Passage for review:
════════════════════
A frustratingly not-terrible action thriller.
"The Mother" peers so fearlessly into the dark needs of human nature that you almost wish it would look away. It's very disturbing. It begins as one of those conventional family dramas with a little love, a little sadness, and a few easy truths, but it's anything but conventional. By the end, we've seen lives that aren't working and probably can't be fixed, and we've seen sex used so many different ways it seems more a weapon than a comfort.
The film opens in the reassuring environs of British domesticity. A long-married couple travel into London to visit their children. May (Anne Reid) still has her health and the remains of her beauty, but Toots (Peter Vaughan) seems always out of breath. They arrive at the expensive new home of their son Bobby (Steven Mackintosh), go for dinner at the flat of their daughter Paula (Cathryn Bradshaw) and then Toots dies of a heart attack.
════════════════════
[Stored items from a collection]
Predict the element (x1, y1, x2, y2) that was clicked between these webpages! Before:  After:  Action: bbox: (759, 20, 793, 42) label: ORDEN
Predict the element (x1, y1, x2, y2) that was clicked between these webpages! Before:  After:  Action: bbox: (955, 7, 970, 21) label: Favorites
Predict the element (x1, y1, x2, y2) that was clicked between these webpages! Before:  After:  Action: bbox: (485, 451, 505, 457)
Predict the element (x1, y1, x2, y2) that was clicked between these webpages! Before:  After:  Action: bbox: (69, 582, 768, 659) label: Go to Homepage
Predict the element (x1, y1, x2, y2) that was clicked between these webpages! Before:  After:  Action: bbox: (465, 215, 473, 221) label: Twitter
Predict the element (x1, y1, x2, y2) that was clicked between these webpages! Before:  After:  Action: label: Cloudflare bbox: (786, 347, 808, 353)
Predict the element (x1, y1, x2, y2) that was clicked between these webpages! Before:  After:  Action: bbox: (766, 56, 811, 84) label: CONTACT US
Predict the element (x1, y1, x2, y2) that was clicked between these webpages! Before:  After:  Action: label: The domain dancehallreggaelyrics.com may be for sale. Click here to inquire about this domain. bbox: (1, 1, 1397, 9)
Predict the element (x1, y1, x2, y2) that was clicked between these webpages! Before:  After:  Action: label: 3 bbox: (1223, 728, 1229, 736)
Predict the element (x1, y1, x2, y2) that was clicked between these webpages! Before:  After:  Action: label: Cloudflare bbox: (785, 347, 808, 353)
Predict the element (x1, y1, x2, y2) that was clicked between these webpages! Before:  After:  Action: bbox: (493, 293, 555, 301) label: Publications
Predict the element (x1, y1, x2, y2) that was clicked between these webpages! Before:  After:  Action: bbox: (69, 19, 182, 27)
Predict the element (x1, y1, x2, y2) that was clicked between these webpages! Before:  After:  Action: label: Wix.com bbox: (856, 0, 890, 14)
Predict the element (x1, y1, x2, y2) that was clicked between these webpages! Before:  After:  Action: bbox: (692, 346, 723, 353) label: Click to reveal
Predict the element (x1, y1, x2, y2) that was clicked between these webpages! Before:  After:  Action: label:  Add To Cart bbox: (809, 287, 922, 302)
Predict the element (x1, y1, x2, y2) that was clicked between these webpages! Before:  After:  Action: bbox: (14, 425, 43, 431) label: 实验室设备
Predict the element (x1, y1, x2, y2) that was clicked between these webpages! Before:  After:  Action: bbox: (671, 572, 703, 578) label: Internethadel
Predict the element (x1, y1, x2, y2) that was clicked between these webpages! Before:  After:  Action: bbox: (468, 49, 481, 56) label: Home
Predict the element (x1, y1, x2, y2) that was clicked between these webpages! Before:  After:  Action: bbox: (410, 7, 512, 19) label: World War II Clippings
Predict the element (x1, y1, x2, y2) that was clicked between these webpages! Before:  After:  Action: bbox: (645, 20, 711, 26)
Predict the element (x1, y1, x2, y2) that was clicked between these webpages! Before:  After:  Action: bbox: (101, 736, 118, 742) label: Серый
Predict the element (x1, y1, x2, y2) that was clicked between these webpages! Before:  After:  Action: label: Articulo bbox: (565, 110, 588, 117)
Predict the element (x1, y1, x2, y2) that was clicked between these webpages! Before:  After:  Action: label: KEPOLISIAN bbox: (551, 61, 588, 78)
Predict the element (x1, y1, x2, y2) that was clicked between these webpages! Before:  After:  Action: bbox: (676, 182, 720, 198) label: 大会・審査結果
════════════════════
Tasks for this exercise:
1/ Answer these questions from the film review:
(a) Which actor plays May?
(b) Where do May and Toots go for dinner?
(c) By the end of the film, what does sex seem more like than a comfort?
2/ The film review says "The Mother" begins like a conventional family drama but is anything but conventional. What reason does the review give for this?

Answers for the exercise:
1/
(a) Anne Reid
(b) The flat of their daughter Paula
(c) A weapon

2/ By the end, the viewer has seen lives that aren't working and probably can't be fixed. Sex is used in so many different ways that it seems more a weapon than a comfort.